• Problem
According to the article on Dom Gueranger, in what year were the Catholic books of worship changed?

• Source document

MONDAY-SUNDAY
November 12-18, 2001
volume 12, no. 156

Was Dom Gueranger right after all?

by Father Hugh S. Thwaites, S.J.

Could it be that Dom Gueranger was right when he said that to change people’s religion you need do no more than change their books of worship?

Note: The following was sent to us by Gary Morella from the Homiletic & Pastoral Review for November 2001 . Father Hugh S. Thwaites, S.J., though he had been planning to enter the Anglican ministry, joined the army in 1939 when war broke out and was sent to France. He left Paris in June 1940, two days before the Germans entered the city. In December 1941, on a troopship in the Indian Ocean, he was received into the Church. Taken prisoner in the fall of Singapore, he spent 3 years in Japanese prison camps. After the war he became a Jesuit. Since his ordination in 1954 he has worked with students and young people of ethnic minorities in London.


    Recently, while discussing the declining numbers at Mass with a Catholic friend, I ventured the opinion that the change from the old Latin rite to the new rite of Mass was partly responsible. He stoutly defended the superiority of the new Mass.

    “In that old Mass,” he asserted, “you couldn’t understand what the priest was saying. It was all in Latin. And anyhow, he had his back to us, so we couldn’t see what was happening. We were left out of it. He was just praying away, doing his own thing. There was nothing for us to do.” This set me thinking. What my good Catholic friend had just said was exactly what my good Anglican friends used to say to me fifty years ago. My friend seemed to be thinking now like an Anglican. Was it possible. . . ?

    Dom Gueranger started the liturgical revival in the nineteenth century, and, perhaps with an eye on what had happened during the Reformation, said that to change people’s religion you need do no more than change their books of worship. As we know, our books of worship were changed in 1968. The reason Pope Paul VI initiated the change was his hope that a new liturgy would somehow attract Protestants back into the Church. He accordingly invited Protestant observers, and they later claimed that they had been allowed to make positive contributions to the new text. Certainly, in the new Mass there is nothing that could offend Protestants in any way.

(Collection entries)
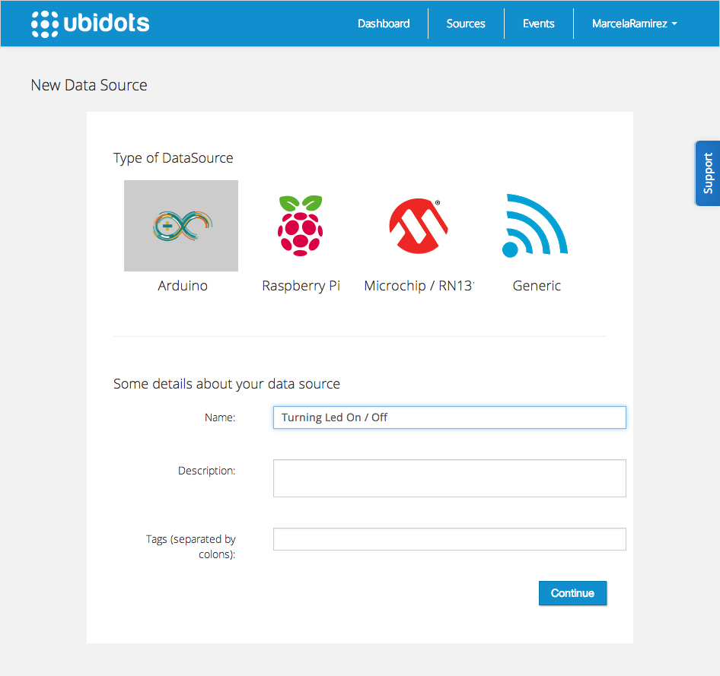The height and width of the screenshot is (676, 720).
Task: Click the Raspberry Pi text label
Action: [x=301, y=286]
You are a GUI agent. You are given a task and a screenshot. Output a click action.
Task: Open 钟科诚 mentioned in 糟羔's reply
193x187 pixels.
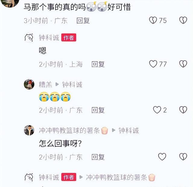click(72, 84)
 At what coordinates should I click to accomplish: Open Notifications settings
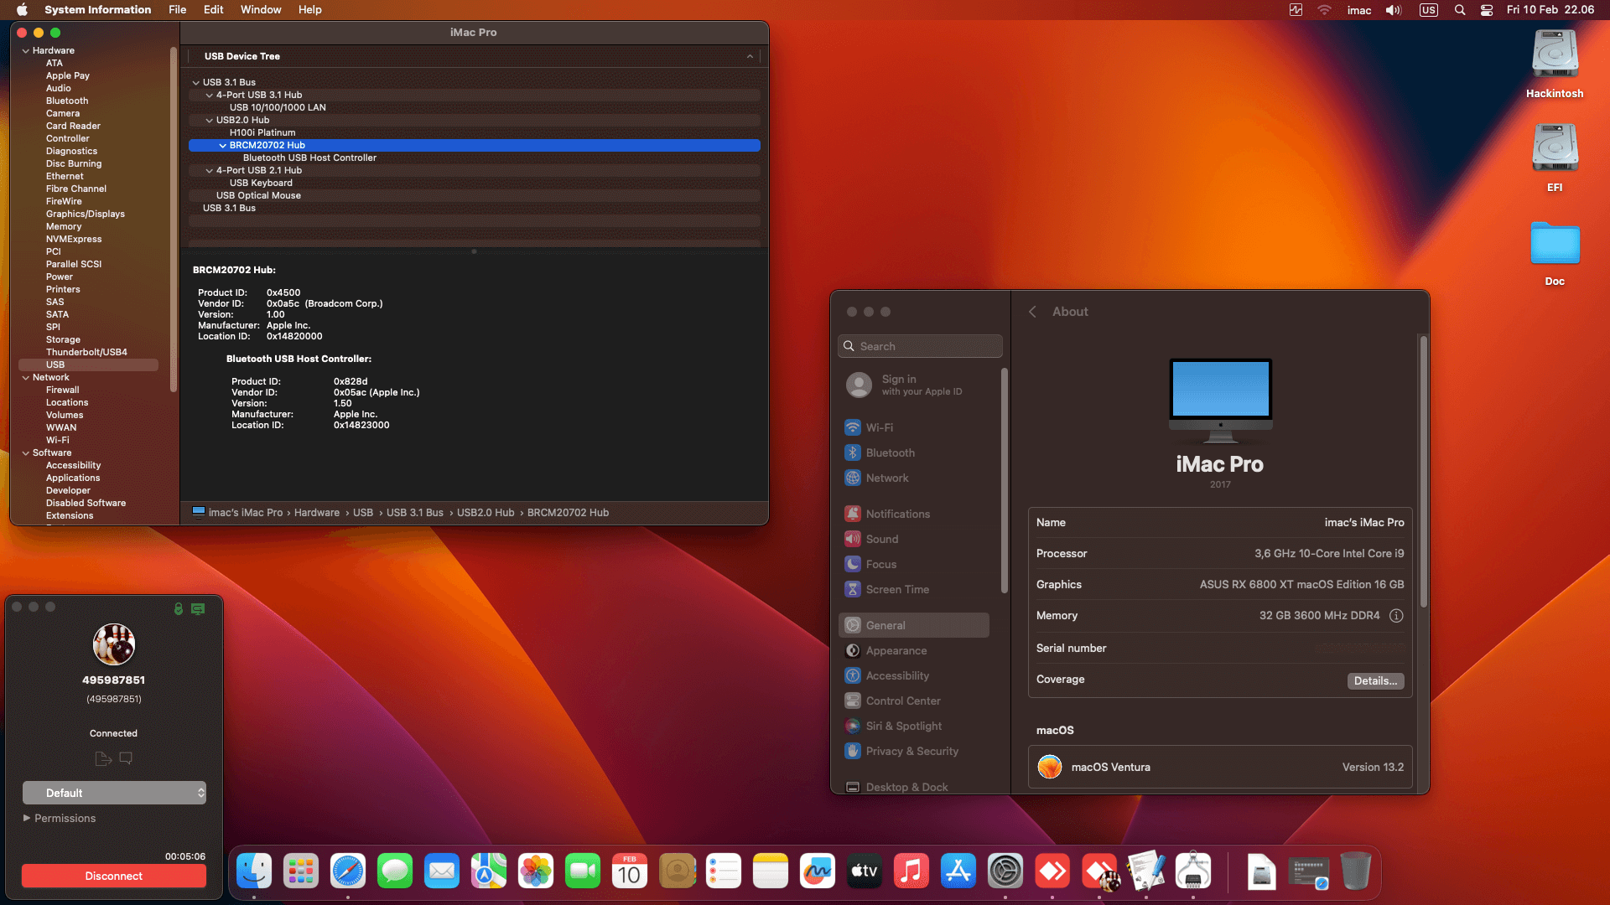coord(898,514)
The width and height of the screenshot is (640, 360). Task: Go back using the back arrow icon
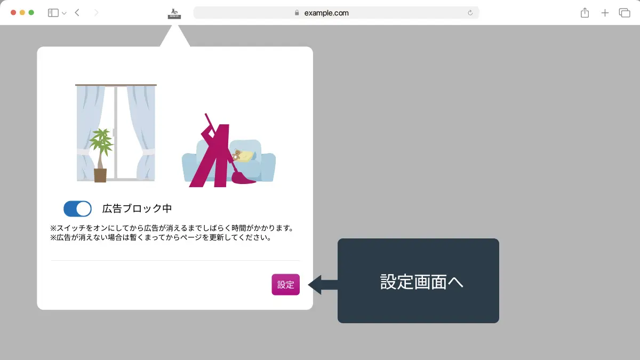click(x=76, y=12)
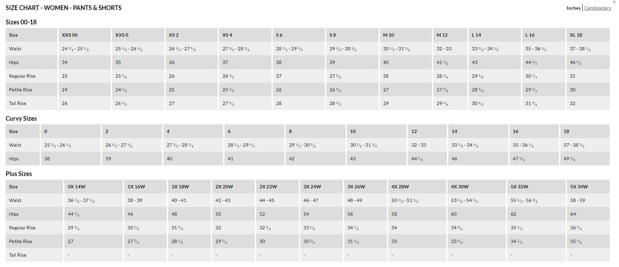The height and width of the screenshot is (267, 619).
Task: Click the XL 18 size column header
Action: tap(576, 35)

• Task solution
They were changed in 1968.